#### Information supplied:
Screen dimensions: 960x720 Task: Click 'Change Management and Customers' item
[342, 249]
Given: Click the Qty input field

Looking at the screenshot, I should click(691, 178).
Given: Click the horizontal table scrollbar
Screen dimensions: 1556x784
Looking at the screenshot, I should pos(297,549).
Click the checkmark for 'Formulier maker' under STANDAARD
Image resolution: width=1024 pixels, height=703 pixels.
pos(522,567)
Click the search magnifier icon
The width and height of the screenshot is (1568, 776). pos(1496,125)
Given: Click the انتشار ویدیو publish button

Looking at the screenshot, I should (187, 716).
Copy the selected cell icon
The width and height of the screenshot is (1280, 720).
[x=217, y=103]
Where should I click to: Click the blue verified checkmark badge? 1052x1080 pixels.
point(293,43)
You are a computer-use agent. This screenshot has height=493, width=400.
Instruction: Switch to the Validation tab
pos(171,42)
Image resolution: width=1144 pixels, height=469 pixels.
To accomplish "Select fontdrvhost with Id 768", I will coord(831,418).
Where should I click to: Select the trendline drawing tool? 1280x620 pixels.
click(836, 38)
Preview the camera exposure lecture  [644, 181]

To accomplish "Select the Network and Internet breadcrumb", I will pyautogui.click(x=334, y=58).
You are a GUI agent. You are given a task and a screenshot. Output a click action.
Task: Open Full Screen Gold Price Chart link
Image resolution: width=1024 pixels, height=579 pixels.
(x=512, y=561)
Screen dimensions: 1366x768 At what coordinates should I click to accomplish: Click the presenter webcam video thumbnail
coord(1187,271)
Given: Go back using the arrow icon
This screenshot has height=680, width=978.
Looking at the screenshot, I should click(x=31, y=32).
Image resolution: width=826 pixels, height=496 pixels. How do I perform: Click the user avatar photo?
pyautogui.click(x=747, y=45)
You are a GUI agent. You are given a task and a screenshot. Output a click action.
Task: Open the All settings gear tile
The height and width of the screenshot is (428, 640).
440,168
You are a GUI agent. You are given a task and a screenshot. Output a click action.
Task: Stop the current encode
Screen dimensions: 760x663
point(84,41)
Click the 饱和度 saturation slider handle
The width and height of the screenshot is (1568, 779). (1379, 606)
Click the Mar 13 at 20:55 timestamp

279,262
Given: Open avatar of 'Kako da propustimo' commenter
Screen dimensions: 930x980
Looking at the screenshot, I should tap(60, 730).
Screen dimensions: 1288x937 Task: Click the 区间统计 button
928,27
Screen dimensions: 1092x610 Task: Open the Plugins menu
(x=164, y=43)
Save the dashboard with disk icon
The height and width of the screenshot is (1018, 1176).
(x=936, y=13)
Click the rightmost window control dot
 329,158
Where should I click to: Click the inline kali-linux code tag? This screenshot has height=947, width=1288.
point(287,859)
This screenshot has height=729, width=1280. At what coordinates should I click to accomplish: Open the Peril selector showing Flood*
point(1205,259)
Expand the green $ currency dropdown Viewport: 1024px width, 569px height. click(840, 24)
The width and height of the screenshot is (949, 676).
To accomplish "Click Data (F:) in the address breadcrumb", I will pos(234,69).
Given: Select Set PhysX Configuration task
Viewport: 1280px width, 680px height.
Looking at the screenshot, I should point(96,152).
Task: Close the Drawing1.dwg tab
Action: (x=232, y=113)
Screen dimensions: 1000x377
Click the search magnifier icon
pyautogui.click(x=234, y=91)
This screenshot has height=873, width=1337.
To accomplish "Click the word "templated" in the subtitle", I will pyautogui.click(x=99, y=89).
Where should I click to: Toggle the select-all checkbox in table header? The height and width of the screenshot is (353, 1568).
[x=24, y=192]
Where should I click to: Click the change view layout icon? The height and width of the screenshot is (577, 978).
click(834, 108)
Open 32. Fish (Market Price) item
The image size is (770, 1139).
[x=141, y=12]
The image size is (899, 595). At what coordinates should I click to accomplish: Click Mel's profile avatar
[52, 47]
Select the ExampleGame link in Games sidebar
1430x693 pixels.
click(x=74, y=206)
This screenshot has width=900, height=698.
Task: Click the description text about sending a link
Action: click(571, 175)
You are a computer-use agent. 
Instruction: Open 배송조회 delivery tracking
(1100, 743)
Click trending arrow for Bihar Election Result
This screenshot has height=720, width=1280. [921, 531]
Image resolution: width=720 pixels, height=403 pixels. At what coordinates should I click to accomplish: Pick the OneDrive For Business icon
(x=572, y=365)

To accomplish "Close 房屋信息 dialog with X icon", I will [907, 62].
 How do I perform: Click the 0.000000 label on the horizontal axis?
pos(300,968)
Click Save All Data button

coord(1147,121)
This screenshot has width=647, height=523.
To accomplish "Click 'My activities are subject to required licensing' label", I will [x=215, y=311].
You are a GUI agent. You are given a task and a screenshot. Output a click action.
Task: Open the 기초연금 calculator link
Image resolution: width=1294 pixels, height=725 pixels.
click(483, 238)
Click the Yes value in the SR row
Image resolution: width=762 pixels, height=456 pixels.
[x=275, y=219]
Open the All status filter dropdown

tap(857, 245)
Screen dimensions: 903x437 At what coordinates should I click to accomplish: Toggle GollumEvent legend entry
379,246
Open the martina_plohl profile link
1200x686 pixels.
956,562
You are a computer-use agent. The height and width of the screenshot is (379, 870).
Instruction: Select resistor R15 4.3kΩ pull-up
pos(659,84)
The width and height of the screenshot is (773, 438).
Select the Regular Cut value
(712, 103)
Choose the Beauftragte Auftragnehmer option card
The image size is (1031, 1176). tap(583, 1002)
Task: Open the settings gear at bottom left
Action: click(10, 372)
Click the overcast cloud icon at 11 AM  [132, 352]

#### Requirement:
Provide an exact copy of all the material.

#### Result below:
Screen dimensions: 960x720 Task: Click 'Change Management and Customers' item
[342, 249]
Given: Click the Qty input field

Looking at the screenshot, I should click(691, 178).
Given: Click the horizontal table scrollbar
Screen dimensions: 1556x784
Looking at the screenshot, I should pos(297,549).
Click the checkmark for 'Formulier maker' under STANDAARD
Image resolution: width=1024 pixels, height=703 pixels.
pos(522,567)
Click the search magnifier icon
The width and height of the screenshot is (1568, 776). pos(1496,125)
Given: Click the انتشار ویدیو publish button

Looking at the screenshot, I should (187, 716).
Copy the selected cell icon
The width and height of the screenshot is (1280, 720).
[x=217, y=103]
Where should I click to: Click the blue verified checkmark badge? 1052x1080 pixels.
point(293,43)
You are a computer-use agent. This screenshot has height=493, width=400.
Instruction: Switch to the Validation tab
pos(171,42)
Image resolution: width=1144 pixels, height=469 pixels.
To accomplish "Select fontdrvhost with Id 768", I will coord(831,418).
Where should I click to: Select the trendline drawing tool? 1280x620 pixels.
click(836, 38)
Preview the camera exposure lecture  [644, 181]

To accomplish "Select the Network and Internet breadcrumb", I will pyautogui.click(x=334, y=58).
You are a GUI agent. You are given a task and a screenshot. Output a click action.
Task: Open Full Screen Gold Price Chart link
Image resolution: width=1024 pixels, height=579 pixels.
(x=512, y=561)
Screen dimensions: 1366x768 At what coordinates should I click to accomplish: Click the presenter webcam video thumbnail
coord(1187,271)
Given: Go back using the arrow icon
This screenshot has height=680, width=978.
Looking at the screenshot, I should click(x=31, y=32).
Image resolution: width=826 pixels, height=496 pixels. How do I perform: Click the user avatar photo?
pyautogui.click(x=747, y=45)
You are a GUI agent. You are given a task and a screenshot. Output a click action.
Task: Open the All settings gear tile
The height and width of the screenshot is (428, 640).
440,168
You are a GUI agent. You are given a task and a screenshot. Output a click action.
Task: Stop the current encode
Screen dimensions: 760x663
point(84,41)
Click the 饱和度 saturation slider handle
The width and height of the screenshot is (1568, 779). (1379, 606)
Click the Mar 13 at 20:55 timestamp

279,262
Given: Open avatar of 'Kako da propustimo' commenter
Screen dimensions: 930x980
Looking at the screenshot, I should tap(60, 730).
Screen dimensions: 1288x937 Task: Click the 区间统计 button
928,27
Screen dimensions: 1092x610 Task: Open the Plugins menu
(x=164, y=43)
Save the dashboard with disk icon
The height and width of the screenshot is (1018, 1176).
(x=936, y=13)
Click the rightmost window control dot
 329,158
Where should I click to: Click the inline kali-linux code tag? This screenshot has height=947, width=1288.
point(287,859)
This screenshot has height=729, width=1280. At what coordinates should I click to accomplish: Open the Peril selector showing Flood*
point(1205,259)
Expand the green $ currency dropdown Viewport: 1024px width, 569px height. click(840, 24)
The width and height of the screenshot is (949, 676).
To accomplish "Click Data (F:) in the address breadcrumb", I will pos(234,69).
Given: Select Set PhysX Configuration task
Viewport: 1280px width, 680px height.
Looking at the screenshot, I should point(96,152).
Task: Close the Drawing1.dwg tab
Action: (x=232, y=113)
Screen dimensions: 1000x377
Click the search magnifier icon
pyautogui.click(x=234, y=91)
This screenshot has height=873, width=1337.
To accomplish "Click the word "templated" in the subtitle", I will pyautogui.click(x=99, y=89).
Where should I click to: Toggle the select-all checkbox in table header? The height and width of the screenshot is (353, 1568).
[x=24, y=192]
Where should I click to: Click the change view layout icon? The height and width of the screenshot is (577, 978).
click(834, 108)
Open 32. Fish (Market Price) item
The image size is (770, 1139).
[x=141, y=12]
The image size is (899, 595). At what coordinates should I click to accomplish: Click Mel's profile avatar
[52, 47]
Select the ExampleGame link in Games sidebar
1430x693 pixels.
click(x=74, y=206)
This screenshot has width=900, height=698.
Task: Click the description text about sending a link
Action: click(571, 175)
You are a computer-use agent. 
Instruction: Open 배송조회 delivery tracking
(1100, 743)
Click trending arrow for Bihar Election Result
This screenshot has height=720, width=1280. [921, 531]
Image resolution: width=720 pixels, height=403 pixels. At what coordinates should I click to accomplish: Pick the OneDrive For Business icon
(x=572, y=365)

To accomplish "Close 房屋信息 dialog with X icon", I will [907, 62].
 How do I perform: Click the 0.000000 label on the horizontal axis?
pos(300,968)
Click Save All Data button

coord(1147,121)
This screenshot has width=647, height=523.
To accomplish "Click 'My activities are subject to required licensing' label", I will [x=215, y=311].
You are a GUI agent. You are given a task and a screenshot. Output a click action.
Task: Open the 기초연금 calculator link
Image resolution: width=1294 pixels, height=725 pixels.
click(483, 238)
Click the Yes value in the SR row
Image resolution: width=762 pixels, height=456 pixels.
[x=275, y=219]
Open the All status filter dropdown

tap(857, 245)
Screen dimensions: 903x437 At what coordinates should I click to accomplish: Toggle GollumEvent legend entry
379,246
Open the martina_plohl profile link
1200x686 pixels.
956,562
You are a computer-use agent. The height and width of the screenshot is (379, 870).
Instruction: Select resistor R15 4.3kΩ pull-up
pos(659,84)
The width and height of the screenshot is (773, 438).
Select the Regular Cut value
(712, 103)
Choose the Beauftragte Auftragnehmer option card
The image size is (1031, 1176). tap(583, 1002)
Task: Open the settings gear at bottom left
Action: click(10, 372)
Click the overcast cloud icon at 11 AM  [132, 352]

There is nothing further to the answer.